Friday, 21 December 2007

'Christ is born' - a musical meditation

Apart from Messiaen's incomparable La Nativite du Seigneur, two of the most extraordinary Christmas chords I know of are found at the end of Sir JohnTavener's 'God is with us' (to be found at least on Choral Music of John Tavener, Naxos 8.555256, LC 05537 (2000); and on Sacred Music by John Tavener, Hyperion CDA 66464 (1991)). This is our Christmas morning music at home.

The text is: "God is with us. Hear ye people, even to the uttermost end of the earth. The people that walked in darkness have seen a great light..." (Isa 9:2, 6), ending with 'Christ is born!'

I have not seen the score, but, taking it to be in C major, after the first triumphant 'Christ is born!' sung in a great C major chord, there follows a huge C# minor organ chord - a completely unrelated musical key, minor instead of major, and a semitone up, but linked to the previous chord by the E which is common to both C major and C# minor. The voices continue up a further semitone to D minor, modulating then through F major to another strong (E minor) chord, which is also immediately followed by another massive clashing organ chord of E major, with the mediant sharpened third of the scale of E (G# - also the dominant 5th of the earlier C# minor chord, and where the E is the tonic note of the E major and minor scales).
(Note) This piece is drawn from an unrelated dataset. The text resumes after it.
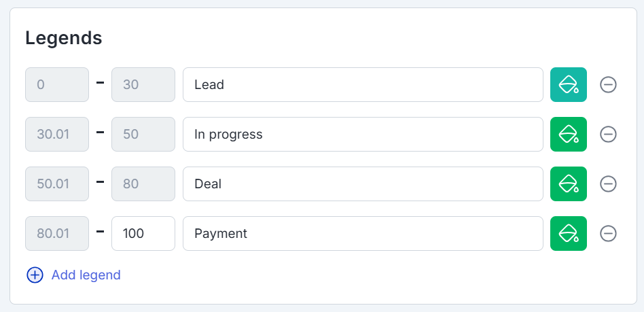Delete the Payment legend row
Viewport: 644px width, 312px height.
click(x=608, y=234)
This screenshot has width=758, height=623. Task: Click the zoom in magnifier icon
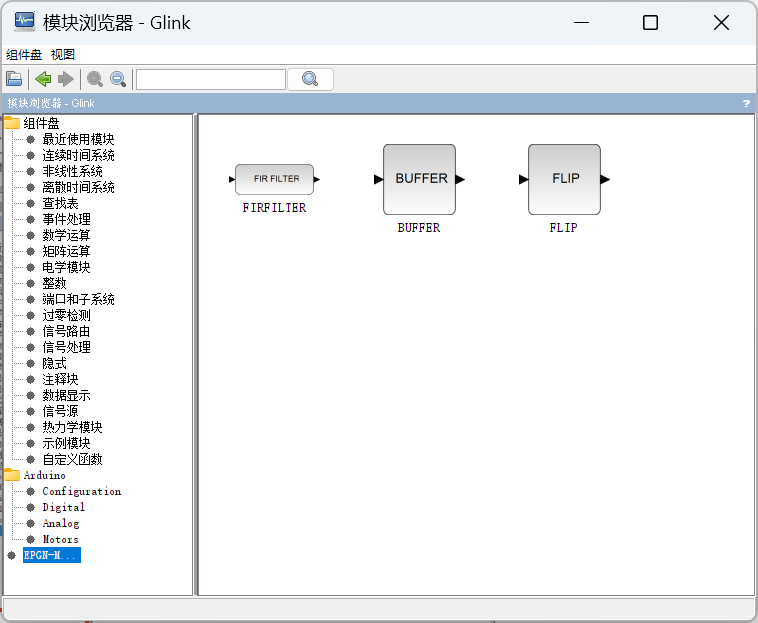(95, 79)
The single note of E thus links all the chords: E major and E minor, C major and C# minor. Extraordinary intrusions, there is still a logical harmonic link between all the apparently incompatible keys.

So, in the Incarnation, the apparently impossible and incompatible chords of divinity and humanity are reconciled. The God who is made human, the Word who is made flesh-and-blood, makes possible what takes place because there are pre-given 'true relations' of Creator and creature. Now, in the beginning of the work of the New Creation, the single linking note of God's extraordinary humility sounds a new - certainly clashing and seemingly contradictory, but in reality related and compatible - symphony of hope and love. In Messiaen's Dieu Parmi nous, the foot-pedal's loud opening descending ladder, in no known or single key, portrays God's descent to rest in 'the low degree'of our humanity. The clashes and alternations, the daring flexible fluidity of chords inTavener's 'God with us' offers the same truth: logic cannot defy God; God descends.

In the wonderful words of Gregory of Nyssa, quoted by Bishop Hilarion Alfeyev (The Mystery of Faith, p. 64), 'Man is more precious than all the rest of the cosmos. Man, completed and perfected, is wondrous, even as God is wondrous. He is more than a microcosm - he is a micro-theos... Between God and man there is and must be commensurability in spite of all that is non-commensurable.' There is correlation as well as broken relationship.

In Jesus, God enters and embraces the frail and glorious vessel of our humanity in order to reveal his own glory. Through the Holy Spirit, God enables there to take place a similar and unique transformation of our individually and infinitely variable created humanity, so that each life, called, converted, polished, broken, hewn, held, shaped, riven and re-made may reveal both our source and our destiny. No other life will reveal what our own will. We are not made to be anyone else. Our celebration of the Feast of the Nativity is the focal point of initiation of that mysterious, hidden, quiet, secret, 'sweet exchange' between God and humanity, which takes place in a life offered without reserve and without understanding, and in the common location of a feeding-trough, where alone all our spirits are fed, as God makes himself as hungry as we are.